# Forum Argomenti di discussione Le utilità del Commercialista telematico  fattura avvocato in contabilità semplificata

## GIANNI3862

Dovendo registrare con il software CT una fattura di un professionista,  con cassa avvocati ritenuta e iva per una contabilità di una associazione, quindi una ultrasemplificata cosa mi consigliate di adottare: una registrazione con costi non da fattura (come prevede il programma) oppure di adottare la registrazione di fattura con non imponibile iva e effettuare il pagamento in un secondo tempo?
attendo gradite comunicazioni GRAZIE!!
Gianni

----------


## sviluppatore

> Dovendo registrare con il software CT una fattura di un professionista,  con cassa avvocati ritenuta e iva per una contabilità di una associazione, quindi una ultrasemplificata cosa mi consigliate di adottare: una registrazione con costi non da fattura (come prevede il programma) oppure di adottare la registrazione di fattura con non imponibile iva e effettuare il pagamento in un secondo tempo?

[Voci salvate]

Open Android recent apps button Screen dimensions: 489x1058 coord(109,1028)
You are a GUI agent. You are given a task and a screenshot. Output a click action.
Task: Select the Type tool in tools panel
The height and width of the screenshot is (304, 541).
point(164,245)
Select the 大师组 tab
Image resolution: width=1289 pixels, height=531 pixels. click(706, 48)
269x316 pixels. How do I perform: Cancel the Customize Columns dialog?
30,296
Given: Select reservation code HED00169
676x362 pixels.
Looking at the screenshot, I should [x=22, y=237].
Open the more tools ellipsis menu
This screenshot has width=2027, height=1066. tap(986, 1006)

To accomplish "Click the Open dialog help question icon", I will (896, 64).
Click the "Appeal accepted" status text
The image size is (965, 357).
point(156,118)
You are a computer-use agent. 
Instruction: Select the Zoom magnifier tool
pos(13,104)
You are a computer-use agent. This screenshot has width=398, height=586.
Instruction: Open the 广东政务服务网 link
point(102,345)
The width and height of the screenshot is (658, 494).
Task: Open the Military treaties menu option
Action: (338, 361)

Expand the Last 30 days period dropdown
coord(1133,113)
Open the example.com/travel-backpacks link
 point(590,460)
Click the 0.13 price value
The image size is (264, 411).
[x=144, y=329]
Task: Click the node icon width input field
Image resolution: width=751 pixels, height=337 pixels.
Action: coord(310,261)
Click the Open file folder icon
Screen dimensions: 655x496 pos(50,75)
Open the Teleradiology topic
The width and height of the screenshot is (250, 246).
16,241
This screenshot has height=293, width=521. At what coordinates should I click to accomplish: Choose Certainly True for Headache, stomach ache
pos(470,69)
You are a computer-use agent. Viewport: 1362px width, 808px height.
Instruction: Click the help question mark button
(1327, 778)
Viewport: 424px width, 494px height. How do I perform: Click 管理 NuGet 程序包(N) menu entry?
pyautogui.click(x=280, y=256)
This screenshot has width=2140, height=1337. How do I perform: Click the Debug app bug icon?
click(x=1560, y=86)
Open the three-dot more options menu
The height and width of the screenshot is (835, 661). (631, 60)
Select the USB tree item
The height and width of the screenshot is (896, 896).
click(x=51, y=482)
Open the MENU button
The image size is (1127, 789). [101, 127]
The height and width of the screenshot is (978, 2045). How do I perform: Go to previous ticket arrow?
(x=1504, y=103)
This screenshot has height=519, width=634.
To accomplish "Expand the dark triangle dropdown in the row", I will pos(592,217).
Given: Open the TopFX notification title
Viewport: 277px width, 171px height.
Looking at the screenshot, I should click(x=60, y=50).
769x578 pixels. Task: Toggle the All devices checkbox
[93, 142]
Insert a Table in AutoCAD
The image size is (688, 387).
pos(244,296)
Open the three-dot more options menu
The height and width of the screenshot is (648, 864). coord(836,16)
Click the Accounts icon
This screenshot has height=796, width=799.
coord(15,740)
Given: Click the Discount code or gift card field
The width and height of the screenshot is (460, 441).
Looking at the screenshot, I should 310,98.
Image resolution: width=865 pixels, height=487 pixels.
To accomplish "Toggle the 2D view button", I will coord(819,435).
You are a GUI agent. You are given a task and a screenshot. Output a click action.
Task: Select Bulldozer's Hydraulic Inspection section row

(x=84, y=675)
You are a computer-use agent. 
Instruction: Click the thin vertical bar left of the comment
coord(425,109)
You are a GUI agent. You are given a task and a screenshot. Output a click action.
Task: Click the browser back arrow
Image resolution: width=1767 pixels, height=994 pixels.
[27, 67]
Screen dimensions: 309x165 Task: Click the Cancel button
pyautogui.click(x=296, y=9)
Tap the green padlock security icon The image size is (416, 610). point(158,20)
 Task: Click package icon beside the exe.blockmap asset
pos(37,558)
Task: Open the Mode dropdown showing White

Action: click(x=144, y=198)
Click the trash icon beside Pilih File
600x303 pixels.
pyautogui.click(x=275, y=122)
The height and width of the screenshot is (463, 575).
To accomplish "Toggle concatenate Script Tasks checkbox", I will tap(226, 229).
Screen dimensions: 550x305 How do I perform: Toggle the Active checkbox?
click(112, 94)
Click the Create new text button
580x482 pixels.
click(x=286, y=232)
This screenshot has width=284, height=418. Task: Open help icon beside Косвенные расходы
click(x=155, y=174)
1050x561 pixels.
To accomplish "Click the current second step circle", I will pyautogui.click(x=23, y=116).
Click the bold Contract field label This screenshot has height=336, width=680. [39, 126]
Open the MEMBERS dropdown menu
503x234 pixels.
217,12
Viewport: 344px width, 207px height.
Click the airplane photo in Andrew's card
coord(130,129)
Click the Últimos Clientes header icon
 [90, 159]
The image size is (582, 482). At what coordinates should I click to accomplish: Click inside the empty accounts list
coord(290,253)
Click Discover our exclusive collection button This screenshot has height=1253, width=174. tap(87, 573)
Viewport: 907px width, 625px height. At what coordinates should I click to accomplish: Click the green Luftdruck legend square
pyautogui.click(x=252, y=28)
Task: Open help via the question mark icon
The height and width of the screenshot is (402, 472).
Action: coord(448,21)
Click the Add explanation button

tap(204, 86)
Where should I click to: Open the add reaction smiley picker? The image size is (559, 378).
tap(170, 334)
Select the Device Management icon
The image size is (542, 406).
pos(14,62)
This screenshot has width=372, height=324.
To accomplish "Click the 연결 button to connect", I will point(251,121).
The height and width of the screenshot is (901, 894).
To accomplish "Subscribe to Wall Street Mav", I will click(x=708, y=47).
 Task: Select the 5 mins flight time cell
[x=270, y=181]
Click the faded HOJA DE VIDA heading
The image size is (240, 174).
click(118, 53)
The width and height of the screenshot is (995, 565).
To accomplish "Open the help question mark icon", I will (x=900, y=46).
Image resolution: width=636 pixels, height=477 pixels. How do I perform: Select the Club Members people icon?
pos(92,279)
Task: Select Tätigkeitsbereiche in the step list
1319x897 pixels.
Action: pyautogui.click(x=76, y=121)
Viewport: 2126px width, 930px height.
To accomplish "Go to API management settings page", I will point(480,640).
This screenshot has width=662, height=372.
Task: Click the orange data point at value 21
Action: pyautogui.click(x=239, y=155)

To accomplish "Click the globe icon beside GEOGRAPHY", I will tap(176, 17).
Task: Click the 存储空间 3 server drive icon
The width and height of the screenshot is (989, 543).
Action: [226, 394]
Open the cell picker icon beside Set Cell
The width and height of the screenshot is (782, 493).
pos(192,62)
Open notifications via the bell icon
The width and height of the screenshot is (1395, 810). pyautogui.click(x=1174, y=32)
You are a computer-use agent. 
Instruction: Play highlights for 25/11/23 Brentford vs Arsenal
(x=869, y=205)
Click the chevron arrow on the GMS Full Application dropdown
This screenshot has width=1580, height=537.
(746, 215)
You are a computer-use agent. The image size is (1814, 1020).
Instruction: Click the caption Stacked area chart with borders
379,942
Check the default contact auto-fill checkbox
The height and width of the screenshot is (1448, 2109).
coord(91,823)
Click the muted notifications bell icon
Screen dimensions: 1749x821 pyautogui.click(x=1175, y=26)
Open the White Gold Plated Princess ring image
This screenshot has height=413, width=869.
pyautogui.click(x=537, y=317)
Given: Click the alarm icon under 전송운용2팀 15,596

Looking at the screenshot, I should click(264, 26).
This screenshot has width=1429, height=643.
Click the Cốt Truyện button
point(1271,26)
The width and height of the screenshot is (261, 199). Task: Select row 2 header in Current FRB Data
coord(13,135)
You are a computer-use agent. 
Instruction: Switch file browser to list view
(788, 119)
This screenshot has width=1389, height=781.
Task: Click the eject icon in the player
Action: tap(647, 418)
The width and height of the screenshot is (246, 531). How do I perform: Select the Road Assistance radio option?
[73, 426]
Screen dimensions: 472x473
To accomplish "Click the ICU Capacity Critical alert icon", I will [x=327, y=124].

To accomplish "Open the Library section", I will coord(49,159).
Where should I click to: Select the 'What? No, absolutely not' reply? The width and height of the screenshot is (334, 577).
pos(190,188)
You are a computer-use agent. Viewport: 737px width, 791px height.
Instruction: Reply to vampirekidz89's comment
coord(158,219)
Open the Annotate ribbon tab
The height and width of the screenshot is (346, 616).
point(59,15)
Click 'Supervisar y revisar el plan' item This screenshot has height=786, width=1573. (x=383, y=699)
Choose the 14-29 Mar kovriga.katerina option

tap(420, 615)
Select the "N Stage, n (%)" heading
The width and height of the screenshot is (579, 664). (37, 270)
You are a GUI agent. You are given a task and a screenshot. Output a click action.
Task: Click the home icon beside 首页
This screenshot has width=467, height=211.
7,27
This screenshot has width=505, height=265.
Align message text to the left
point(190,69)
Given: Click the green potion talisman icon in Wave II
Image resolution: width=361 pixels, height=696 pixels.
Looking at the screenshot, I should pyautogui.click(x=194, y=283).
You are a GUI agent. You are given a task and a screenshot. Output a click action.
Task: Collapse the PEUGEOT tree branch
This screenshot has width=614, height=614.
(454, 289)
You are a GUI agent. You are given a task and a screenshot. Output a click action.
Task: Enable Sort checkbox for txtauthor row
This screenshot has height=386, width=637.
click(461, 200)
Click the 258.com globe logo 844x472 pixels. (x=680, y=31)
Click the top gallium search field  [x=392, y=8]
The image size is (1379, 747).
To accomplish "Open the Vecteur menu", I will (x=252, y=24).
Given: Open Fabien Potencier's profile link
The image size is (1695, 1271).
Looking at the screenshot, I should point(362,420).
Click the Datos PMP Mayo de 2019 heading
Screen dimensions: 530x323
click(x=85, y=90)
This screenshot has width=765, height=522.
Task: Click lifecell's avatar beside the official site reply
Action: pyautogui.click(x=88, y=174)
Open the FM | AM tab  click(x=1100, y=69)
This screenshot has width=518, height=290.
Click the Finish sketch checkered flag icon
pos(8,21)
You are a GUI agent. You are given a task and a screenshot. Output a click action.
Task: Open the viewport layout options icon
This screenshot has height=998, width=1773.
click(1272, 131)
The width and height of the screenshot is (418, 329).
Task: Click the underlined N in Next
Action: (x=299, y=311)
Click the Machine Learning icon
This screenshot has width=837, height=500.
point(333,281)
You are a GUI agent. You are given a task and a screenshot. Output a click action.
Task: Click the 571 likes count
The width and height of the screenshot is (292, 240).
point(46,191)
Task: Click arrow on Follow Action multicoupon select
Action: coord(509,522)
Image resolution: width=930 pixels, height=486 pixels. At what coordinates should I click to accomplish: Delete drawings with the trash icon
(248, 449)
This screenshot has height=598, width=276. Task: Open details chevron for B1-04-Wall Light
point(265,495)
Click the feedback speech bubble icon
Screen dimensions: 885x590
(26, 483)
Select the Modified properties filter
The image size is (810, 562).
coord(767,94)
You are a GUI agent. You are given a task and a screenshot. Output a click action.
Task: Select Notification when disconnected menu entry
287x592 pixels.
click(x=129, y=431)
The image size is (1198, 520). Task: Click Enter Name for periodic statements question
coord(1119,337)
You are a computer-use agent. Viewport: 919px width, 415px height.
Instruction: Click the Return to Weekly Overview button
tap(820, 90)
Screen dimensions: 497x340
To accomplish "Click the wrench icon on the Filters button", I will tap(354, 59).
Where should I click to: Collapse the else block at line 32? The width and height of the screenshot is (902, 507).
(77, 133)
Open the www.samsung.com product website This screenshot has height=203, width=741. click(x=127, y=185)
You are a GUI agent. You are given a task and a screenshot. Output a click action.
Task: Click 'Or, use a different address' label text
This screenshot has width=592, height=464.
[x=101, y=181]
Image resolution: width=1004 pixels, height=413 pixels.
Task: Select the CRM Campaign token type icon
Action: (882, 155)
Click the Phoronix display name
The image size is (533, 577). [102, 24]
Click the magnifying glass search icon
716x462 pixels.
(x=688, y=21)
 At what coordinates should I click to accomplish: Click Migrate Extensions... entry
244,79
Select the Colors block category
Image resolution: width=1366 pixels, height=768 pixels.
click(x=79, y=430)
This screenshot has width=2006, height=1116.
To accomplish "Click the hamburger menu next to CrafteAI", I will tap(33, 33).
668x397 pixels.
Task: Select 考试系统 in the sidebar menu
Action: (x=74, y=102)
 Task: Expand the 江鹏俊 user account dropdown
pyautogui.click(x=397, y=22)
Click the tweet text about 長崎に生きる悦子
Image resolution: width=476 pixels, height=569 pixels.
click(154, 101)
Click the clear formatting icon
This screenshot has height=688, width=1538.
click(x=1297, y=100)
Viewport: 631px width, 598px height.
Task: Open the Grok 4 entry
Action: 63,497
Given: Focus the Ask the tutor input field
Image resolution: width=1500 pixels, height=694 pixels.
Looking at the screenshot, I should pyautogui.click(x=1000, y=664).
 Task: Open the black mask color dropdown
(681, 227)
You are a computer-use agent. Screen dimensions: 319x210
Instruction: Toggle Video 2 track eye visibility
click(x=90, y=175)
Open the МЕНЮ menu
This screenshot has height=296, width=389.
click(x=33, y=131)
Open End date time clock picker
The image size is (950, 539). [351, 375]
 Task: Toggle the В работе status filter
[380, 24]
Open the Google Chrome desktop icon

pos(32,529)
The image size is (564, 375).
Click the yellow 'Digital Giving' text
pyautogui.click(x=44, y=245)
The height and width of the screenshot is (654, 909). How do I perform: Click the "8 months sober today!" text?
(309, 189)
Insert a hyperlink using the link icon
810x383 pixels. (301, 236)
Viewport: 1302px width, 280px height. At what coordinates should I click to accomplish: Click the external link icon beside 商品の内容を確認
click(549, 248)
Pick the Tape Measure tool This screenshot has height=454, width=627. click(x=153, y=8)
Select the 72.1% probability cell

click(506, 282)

● **Obiettivo del compito**
Riporta fedelmente il passo della discussione sulla fattura dell'avvocato che si apre con le parole contenenti "# Forum Argomenti" e si chiude con "gradite comunicazioni GRAZIE!!". L'elenco è materiale a sé e non fa parte della discussione sulla fattura dell'avvocato.

● **Risultato del compito**
# Forum Argomenti di discussione Le utilità del Commercialista telematico  fattura avvocato in contabilità semplificata

## GIANNI3862

Dovendo registrare con il software CT una fattura di un professionista,  con cassa avvocati ritenuta e iva per una contabilità di una associazione, quindi una ultrasemplificata cosa mi consigliate di adottare: una registrazione con costi non da fattura (come prevede il programma) oppure di adottare la registrazione di fattura con non imponibile iva e effettuare il pagamento in un secondo tempo?
attendo gradite comunicazioni GRAZIE!!